Grads find friendship and success in southern Alberta

First-ever Calgary-based occupational therapy class celebrates two-year journey together.

Bryan Alary - 18 November 2014

(Edmonton) Two years ago, 11 women came together as strangers-both to each other and their new city of Calgary-with a desire to learn and, ultimately, help others lead healthier, more productive lives.

This past summer, the same group of 11 assembled one more time, enjoying a lakeside retreat to toast each other and their accomplishment of being the first-ever class to graduate from occupational therapy at a University of Alberta satellite site in Calgary.

"We are very good friends, not just colleagues," says Sandra Rusu, who on Nov. 19 joined her peers in receiving a master's in occupational therapy from the Faculty of Rehabilitation Medicine.

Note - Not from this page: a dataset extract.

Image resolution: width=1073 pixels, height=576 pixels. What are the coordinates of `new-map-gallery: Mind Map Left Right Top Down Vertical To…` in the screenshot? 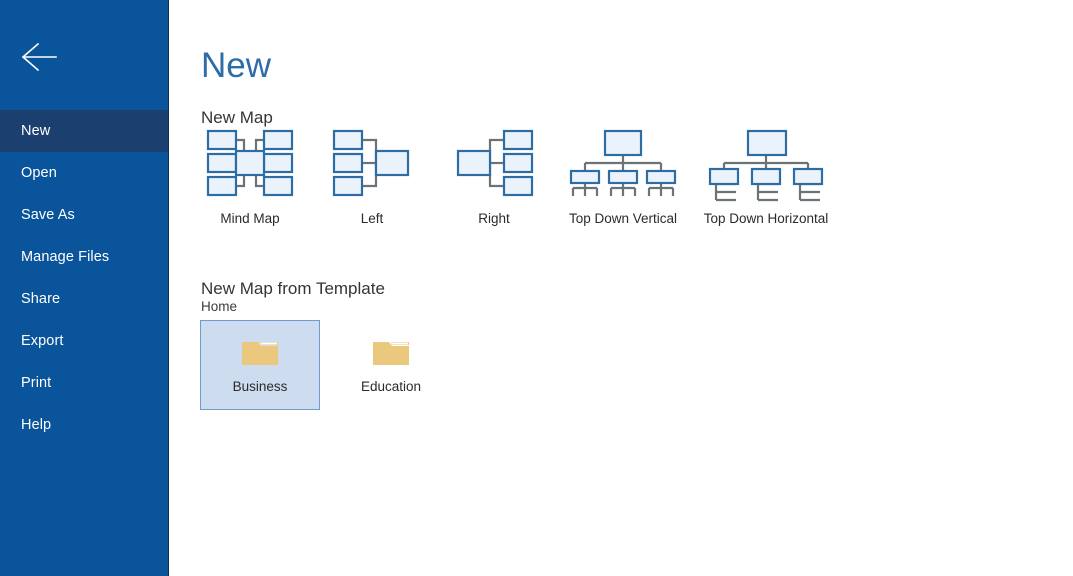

The Calgary-based program launched in 2012, part of the U of A's response to addressing a growing need for trained occupational therapists in southern Alberta. Students had access to the latest in innovative learning technology, hands-on clinical training and research opportunities, with strong connections to the local rehabilitation community.

Originally from Toronto, Rusu had planned to pursue occupational therapy in Ontario, where she'd be close to family and friends. She jumped at the opportunity to study in Calgary, her husband's hometown, and take full advantage of the smaller class sizes and other elements that make the program unique in Canada.

"It surpassed my expectations, in all honesty," she says. Due to the small class size and the fact that most of "the girls" came to Calgary from various corners of Canada, they quickly gelled as a group.

"We became a really, really cohesive group and we really motivated each other."
-Sandra Rusu, MSc occupational therapy, class of 2014

"We became a really, really cohesive group and we really motivated each other. We challenged each other to succeed, which I think has helped all of us become much better professionals."

Rusu says she wouldn't trade her experience for a larger lecture hall setting. She got to know her professors better, working side-by-side with clinicians who taught classes and through the use of synchronous technology that put students in Edmonton and Calgary in the same room for lectures.

"It was like we were in there in person. In fact, I think we could see things better than people in Edmonton."

Kristen Rabel was among the few occupational therapy students actually from the Calgary area, but beyond location she was sold on the U of A based on her undergraduate experience in physical education. Her desire to enter a rehabilitation field was influenced in part by her own experiences and a five-year battle with compartment syndrome, a painful condition that resulted in excess blood flow and swelling in her calves that contributed to the end of her figure-skating career.

"That experience opened my eyes to the fact that there are other things in life that you have to be open to and really evaluate your priorities to figure out what's most important to you," says Rabel. "What I like about occupational therapy is you're helping people evaluate what is most important to them, whether or not full rehabilitation is possible. OT can still help that individual participate in whatever it is that they have decided is most important to them."

Unparalleled student experience

The OT class of 2014 celebrated with convocation on Nov. 19.

Calgary-based students enjoyed the same learning opportunities as their cross-province peers. Rabel had the opportunity to study abroad, completing one of her four six-week clinical placements in Indonesia, which she says provided valuable experience working with people from other cultures.

Rabel also gained valuable research experience working on the Locator Device Project, a 12-month trial that uses GPS technology placed in shoes or attached to the wrist to help locate lost Albertans with cognitive impairments such as dementia. Rabel worked alongside lead researcher Lili Liu, chair of the Department of Occupational Therapy.

"It's been really great to gain a perspective on some of the more practical parts of research, how a project like this works day to day, what sort of tasks have to be done to ensure you're getting high-quality research," Rabel says. "It gave me an opportunity to interact with clients that I may be working with in the future as an OT, developing skills with that type of population."

Having strong relationships with classmates and professors also came in handy for Rusu when she became pregnant with her first child in her second year. It resulted in a bit of schedule juggling for clinical placements and some hectic studying for licensing exams, but Joshua Alexander Ciocan was born happy and healthy on Aug. 21.

"If I was in a different setting, I don't think I would have got through pregnancy in the same way," Rusu says. "This group kept me going and got me to succeed."

Liu says the experiences and performances of the Calgary-based students have already helped forge stronger ties between the U of A and the clinical community in southern Alberta. With an aging population, the U of A-and these graduates in particular-will help address a growing need for occupational therapists in that part of the province, she says.

"Our instructors did a remarkable job teaching students in both centres, and our students responded. Most are already working in the field, with many choosing to stay right here in Alberta," says Liu. "It's gratifying to see them blossom so early in their careers and make a difference in the lives of their clients."

It's also fitting that this class celebrated their accomplishments together, in their own way, at one of the students' family cabin at Wasa Lake.

"It was our own celebration of our own experience," says Rabel. "It was and still is very exciting to know that, going forward, we have an amazing group of friends-now colleagues-who will be there to support and cheer us on through the next phase of our lives."